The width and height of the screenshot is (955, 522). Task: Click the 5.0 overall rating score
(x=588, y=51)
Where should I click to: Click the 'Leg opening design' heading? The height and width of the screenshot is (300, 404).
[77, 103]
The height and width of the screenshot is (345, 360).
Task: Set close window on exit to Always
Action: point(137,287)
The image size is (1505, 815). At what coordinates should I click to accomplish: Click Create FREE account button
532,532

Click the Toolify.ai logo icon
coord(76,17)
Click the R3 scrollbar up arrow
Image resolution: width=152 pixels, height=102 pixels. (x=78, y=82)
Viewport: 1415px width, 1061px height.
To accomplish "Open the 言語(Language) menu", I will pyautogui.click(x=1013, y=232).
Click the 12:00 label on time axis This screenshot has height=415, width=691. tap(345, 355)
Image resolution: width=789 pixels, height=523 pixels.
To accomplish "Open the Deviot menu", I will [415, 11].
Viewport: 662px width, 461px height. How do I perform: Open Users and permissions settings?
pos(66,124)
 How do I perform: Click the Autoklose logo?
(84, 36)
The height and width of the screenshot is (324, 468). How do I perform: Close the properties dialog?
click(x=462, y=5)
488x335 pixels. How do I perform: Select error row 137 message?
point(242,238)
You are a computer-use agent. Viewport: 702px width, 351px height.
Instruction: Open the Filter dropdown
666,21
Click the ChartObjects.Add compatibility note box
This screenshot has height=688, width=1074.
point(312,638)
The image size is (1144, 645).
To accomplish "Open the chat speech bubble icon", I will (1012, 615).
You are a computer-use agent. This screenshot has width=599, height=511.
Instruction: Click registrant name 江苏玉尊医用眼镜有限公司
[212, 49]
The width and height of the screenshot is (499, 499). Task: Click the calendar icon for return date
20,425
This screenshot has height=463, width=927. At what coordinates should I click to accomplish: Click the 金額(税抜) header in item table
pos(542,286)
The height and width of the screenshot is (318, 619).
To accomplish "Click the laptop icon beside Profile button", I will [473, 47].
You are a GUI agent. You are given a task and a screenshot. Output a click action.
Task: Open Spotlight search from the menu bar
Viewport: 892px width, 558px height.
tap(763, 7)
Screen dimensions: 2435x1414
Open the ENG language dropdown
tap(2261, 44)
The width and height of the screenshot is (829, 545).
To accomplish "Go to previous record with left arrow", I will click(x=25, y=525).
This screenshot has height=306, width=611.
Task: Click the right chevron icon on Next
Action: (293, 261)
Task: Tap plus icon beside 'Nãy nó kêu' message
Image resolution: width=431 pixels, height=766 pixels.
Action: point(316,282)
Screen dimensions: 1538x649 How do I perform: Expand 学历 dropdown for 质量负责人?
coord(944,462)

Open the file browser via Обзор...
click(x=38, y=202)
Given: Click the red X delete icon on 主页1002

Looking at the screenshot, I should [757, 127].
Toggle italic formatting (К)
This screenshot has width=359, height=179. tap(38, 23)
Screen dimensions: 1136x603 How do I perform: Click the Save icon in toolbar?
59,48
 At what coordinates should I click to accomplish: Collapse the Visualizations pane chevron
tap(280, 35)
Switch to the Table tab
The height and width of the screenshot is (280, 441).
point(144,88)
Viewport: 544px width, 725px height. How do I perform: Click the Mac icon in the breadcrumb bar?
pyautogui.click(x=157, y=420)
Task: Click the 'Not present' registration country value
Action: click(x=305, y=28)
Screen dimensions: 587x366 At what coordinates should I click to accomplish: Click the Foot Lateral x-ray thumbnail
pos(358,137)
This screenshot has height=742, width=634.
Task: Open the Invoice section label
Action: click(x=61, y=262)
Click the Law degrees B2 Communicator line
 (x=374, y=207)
——
Which lines above contain the word "menu"? List them.

● Expected output
To accomplish "Open the 言語(Language) menu", I will pyautogui.click(x=1013, y=232).
To accomplish "Open the Deviot menu", I will [415, 11].
Task: Open Spotlight search from the menu bar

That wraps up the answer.